One example is the International Federation of Associations of Pharmaceutical Physicians and Pharmaceutical Medicine (IFAPP)-Kings College Medical Affairs in Medicines Development Certification Program. This year-long e-learning program was designed by the IFAPP academy in collaboration with industry, professional association, and academic personnel.134,135 The aim of the program is to enhance the skills of medical affairs professionals who have at least a year of experience working in their specific function.135,136 The Duke-National University of Singapore (NUS) Medical School in Singapore also offers the Joint Alliance Duke-NUS Education (JADE).133 JADE provides a similar e-learning platform to the IFAPP-Kings College Program and is designed to develop medical affairs professionals to suit the evolving needs of their roles.133 This program caters not only to medical affairs professionals but also to health care professionals who are keen to develop a career in medical affairs.133

Although the modular, e-learning model is popular in today’s internet age, many medical affairs professionals have limited time to pursue such ventures. Thus, programs offered in the form of short, traditional lecture models do have a role. The Center for Executive Leadership for the Pharmaceutical Industry (C.E.L.forpharma) offers short workshops (1–2 days) with expert speakers and educators.132 These programs are specifically for the betterment of medical affairs executives, enable personnel to develop new skills, and stay relevant in a changing environment.132

The Pharmaceutical Medicine Specialty Training in the UK offers a more intensive, selective, and rigorous program. This 4-year training program for pharmaceutical physicians is overseen by the Joint Royal Colleges of Physicians Training Board and offers physicians the opportunity to be listed on the General Medical Council’s specialist register for pharmaceutical medicine. This program is specifically offered to upgrade licensed medical doctors with positions within the pharmaceutical industry and is more selective than most other programs on offer.131

Conclusion

Pharmaceutical companies are allocating more resources to the medical affairs function in order to increase new product development and postlaunch execution activities. This is vital in addressing the need to improve R&D productivity within the scrutiny of ever-increasing HTA standards and the tightening of laws and regulations globally.
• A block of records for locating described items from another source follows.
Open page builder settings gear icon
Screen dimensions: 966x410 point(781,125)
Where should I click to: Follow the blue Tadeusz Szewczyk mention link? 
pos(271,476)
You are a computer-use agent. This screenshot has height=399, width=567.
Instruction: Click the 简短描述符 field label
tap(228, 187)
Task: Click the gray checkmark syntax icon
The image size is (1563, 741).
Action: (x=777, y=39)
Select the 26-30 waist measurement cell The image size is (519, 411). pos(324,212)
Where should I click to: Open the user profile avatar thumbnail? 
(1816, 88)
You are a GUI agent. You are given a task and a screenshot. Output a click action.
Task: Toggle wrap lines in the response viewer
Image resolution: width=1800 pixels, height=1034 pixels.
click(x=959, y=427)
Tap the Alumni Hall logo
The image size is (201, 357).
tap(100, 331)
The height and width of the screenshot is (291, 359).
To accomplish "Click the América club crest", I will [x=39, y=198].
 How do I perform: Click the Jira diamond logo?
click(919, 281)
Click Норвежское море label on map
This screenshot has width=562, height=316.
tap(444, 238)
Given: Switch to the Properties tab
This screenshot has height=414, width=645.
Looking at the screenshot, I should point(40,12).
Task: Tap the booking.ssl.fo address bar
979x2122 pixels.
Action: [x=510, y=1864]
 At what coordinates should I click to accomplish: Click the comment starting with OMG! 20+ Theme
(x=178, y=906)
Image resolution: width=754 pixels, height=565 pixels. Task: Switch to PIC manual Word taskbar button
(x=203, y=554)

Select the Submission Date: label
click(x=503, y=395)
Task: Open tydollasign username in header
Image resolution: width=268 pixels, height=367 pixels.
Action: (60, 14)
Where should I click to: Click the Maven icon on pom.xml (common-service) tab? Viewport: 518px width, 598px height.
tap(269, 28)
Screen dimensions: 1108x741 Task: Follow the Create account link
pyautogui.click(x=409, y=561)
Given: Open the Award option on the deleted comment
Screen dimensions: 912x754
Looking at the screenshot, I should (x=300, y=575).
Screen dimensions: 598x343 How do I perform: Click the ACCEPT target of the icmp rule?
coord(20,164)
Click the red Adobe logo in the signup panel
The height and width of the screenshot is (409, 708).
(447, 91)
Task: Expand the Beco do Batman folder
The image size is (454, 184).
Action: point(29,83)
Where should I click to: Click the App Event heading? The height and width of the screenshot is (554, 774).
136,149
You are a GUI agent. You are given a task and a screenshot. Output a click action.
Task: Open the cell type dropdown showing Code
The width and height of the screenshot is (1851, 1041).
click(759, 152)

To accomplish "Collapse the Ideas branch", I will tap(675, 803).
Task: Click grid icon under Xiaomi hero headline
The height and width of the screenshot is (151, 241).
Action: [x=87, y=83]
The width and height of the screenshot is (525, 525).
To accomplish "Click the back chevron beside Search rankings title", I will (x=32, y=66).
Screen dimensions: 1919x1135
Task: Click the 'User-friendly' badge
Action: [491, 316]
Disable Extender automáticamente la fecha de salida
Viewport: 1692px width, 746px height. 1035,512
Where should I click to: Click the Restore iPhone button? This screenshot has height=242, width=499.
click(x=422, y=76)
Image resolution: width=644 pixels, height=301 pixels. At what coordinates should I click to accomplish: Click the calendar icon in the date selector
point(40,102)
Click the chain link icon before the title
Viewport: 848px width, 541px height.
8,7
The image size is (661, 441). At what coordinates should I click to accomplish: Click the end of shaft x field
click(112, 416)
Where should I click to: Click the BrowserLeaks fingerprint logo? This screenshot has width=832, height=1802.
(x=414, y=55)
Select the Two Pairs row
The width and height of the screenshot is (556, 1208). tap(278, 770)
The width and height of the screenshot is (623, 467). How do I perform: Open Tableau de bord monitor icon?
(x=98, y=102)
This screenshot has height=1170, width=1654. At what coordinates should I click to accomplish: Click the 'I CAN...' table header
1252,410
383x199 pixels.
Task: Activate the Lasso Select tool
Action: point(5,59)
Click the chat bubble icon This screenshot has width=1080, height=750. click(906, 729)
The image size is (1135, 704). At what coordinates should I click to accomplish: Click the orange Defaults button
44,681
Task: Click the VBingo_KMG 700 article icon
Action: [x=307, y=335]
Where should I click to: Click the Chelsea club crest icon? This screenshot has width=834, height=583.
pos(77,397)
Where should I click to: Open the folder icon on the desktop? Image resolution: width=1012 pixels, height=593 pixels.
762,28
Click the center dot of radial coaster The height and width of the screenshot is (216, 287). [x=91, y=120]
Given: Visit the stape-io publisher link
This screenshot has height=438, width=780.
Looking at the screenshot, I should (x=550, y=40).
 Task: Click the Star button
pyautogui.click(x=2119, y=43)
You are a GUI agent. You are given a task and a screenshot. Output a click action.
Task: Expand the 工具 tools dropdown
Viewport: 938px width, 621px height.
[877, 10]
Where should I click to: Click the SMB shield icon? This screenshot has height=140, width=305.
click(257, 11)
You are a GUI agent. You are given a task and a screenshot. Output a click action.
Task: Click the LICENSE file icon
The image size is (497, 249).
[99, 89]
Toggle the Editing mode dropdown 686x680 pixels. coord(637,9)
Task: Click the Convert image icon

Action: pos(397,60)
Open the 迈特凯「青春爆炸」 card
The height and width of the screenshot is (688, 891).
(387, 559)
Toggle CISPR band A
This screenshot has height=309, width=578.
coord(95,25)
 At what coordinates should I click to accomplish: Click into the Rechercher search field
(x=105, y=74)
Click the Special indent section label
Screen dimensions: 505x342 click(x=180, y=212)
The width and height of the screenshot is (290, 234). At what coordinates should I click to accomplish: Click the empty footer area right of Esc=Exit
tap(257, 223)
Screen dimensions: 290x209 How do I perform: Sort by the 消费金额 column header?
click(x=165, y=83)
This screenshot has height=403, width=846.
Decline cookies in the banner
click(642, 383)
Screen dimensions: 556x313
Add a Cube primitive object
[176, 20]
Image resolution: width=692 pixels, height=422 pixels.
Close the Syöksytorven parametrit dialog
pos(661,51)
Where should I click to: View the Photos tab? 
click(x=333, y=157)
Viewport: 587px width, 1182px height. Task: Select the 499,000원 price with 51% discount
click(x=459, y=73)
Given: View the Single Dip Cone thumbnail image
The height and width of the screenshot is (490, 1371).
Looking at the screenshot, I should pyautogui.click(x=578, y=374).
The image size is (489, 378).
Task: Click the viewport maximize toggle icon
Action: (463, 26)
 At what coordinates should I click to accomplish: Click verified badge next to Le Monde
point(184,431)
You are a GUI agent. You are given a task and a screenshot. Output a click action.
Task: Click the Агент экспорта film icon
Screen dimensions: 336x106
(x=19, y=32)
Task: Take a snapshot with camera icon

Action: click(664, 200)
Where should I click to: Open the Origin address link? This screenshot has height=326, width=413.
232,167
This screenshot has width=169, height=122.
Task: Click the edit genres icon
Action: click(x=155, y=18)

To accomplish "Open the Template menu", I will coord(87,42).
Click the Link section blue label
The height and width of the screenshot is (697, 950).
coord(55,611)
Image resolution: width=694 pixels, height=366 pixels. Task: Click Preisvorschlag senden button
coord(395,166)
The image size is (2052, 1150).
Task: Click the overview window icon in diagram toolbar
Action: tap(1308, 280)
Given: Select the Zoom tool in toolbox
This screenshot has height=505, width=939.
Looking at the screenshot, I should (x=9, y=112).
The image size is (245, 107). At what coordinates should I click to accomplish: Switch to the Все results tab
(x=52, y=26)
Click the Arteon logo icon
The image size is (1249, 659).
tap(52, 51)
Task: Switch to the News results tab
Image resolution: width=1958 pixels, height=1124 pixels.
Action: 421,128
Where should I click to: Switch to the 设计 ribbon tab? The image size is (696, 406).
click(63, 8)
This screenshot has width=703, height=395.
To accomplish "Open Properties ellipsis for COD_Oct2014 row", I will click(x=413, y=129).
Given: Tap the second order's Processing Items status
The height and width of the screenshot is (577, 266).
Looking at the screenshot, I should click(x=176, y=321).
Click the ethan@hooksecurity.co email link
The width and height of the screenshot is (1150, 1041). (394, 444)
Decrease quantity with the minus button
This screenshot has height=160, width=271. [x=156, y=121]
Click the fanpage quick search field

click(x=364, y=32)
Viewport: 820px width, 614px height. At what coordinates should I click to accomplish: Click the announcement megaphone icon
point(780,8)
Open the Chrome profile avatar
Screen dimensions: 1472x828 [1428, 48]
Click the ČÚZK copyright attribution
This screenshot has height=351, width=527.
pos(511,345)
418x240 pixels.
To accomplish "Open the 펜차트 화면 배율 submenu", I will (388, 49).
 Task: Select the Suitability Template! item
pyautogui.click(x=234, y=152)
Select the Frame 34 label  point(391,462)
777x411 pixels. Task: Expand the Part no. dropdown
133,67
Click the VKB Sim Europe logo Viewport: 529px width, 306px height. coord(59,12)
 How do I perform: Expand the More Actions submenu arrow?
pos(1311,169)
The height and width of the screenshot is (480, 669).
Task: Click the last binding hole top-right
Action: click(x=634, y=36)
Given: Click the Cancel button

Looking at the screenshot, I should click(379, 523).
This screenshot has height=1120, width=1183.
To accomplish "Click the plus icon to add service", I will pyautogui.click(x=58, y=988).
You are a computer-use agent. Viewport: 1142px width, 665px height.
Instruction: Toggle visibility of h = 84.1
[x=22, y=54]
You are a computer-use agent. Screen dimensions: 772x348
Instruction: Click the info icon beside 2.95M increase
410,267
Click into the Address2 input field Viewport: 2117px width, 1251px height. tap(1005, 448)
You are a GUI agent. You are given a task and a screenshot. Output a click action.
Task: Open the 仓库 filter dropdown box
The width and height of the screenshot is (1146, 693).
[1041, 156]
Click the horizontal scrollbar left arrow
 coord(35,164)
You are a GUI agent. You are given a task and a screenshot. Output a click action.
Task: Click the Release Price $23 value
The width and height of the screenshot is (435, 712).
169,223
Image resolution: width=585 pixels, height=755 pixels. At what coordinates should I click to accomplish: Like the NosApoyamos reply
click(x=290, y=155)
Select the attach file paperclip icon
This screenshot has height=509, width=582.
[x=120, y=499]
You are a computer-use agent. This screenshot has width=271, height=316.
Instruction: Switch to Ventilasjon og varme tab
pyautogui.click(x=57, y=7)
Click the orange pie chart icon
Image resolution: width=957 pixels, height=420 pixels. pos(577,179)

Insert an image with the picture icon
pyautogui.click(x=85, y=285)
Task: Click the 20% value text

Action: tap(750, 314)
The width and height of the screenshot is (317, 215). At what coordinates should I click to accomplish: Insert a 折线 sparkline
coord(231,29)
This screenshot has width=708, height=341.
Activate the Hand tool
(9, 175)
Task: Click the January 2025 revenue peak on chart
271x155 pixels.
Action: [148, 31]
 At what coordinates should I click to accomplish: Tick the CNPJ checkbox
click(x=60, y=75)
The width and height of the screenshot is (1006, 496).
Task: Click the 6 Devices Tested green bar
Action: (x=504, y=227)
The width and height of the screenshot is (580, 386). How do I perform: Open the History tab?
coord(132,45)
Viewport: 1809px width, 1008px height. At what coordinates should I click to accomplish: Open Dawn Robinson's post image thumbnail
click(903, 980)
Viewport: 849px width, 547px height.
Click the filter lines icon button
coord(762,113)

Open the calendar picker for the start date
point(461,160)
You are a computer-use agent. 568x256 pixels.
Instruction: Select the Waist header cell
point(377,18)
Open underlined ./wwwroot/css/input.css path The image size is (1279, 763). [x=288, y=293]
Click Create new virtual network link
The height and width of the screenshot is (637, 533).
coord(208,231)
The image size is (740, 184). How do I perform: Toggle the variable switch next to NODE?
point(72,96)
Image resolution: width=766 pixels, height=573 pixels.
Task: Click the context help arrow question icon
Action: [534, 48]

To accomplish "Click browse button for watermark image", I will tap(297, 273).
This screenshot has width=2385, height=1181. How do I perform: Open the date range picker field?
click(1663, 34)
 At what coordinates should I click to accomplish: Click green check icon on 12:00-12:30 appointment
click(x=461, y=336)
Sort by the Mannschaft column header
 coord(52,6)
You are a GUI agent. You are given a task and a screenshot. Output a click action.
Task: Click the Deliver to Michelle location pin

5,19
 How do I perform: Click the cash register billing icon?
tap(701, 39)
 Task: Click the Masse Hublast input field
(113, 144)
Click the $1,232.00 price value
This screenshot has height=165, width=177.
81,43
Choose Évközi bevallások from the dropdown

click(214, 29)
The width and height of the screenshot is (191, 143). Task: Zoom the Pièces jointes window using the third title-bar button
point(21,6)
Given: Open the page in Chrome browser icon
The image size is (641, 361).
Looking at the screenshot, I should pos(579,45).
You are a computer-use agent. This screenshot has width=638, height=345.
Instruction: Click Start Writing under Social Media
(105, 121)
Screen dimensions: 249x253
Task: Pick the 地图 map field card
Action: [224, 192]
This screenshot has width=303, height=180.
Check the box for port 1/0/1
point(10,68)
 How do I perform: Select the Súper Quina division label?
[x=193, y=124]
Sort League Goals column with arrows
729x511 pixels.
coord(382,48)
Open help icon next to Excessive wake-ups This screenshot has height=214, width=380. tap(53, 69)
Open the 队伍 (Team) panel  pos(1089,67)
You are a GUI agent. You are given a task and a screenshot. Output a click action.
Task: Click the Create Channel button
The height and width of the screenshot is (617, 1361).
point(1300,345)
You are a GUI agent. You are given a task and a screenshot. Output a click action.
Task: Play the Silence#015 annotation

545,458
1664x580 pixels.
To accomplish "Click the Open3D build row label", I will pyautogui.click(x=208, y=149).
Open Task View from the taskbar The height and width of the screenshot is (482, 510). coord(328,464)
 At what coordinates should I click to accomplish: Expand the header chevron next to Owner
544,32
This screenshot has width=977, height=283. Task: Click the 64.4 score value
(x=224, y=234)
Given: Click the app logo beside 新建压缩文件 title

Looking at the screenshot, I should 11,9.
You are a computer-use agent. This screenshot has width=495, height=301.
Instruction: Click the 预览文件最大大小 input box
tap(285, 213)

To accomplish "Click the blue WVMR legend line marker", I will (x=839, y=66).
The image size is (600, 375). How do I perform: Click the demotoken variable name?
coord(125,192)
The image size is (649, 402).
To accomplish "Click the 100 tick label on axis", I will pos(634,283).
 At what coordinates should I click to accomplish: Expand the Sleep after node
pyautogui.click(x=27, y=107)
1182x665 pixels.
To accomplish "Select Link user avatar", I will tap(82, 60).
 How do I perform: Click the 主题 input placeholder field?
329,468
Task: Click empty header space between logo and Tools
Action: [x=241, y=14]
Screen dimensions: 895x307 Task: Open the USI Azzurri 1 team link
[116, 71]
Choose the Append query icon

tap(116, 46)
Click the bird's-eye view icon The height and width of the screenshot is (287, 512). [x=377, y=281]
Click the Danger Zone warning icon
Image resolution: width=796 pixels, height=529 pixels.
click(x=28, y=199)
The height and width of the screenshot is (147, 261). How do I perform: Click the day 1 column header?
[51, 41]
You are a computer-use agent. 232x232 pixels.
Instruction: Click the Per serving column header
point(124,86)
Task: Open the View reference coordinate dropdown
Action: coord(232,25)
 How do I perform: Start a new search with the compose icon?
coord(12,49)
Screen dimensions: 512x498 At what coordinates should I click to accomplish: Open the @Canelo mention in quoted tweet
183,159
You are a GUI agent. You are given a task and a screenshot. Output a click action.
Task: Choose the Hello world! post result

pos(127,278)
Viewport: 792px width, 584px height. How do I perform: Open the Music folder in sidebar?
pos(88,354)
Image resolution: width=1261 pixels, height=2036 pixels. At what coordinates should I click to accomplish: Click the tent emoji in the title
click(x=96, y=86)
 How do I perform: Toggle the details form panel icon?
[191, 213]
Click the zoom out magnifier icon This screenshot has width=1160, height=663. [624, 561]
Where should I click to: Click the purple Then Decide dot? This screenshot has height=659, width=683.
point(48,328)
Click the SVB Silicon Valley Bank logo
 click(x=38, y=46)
The traditional role of pharmaceutical physicians in the medical affairs function is evolving well beyond the usual support to internal commercial functions and collaboration with KOLs. In the future, the focus of medical affairs may be on generating and communicating medical evidence, leading medical education, and empowering patient associations. Increasing responsibility for various facets of the industry, such as CME, public health initiatives, and HEOR, make the field of medical affairs a dynamic venture. A career in medical affairs may offer the right niche, progression, and fulfillment to many health professionals, including physicians, by enabling them to challenge global unmet needs in medical and health communication and education in this exciting and expanding field, with the ultimate goal of improving patient care and outcomes.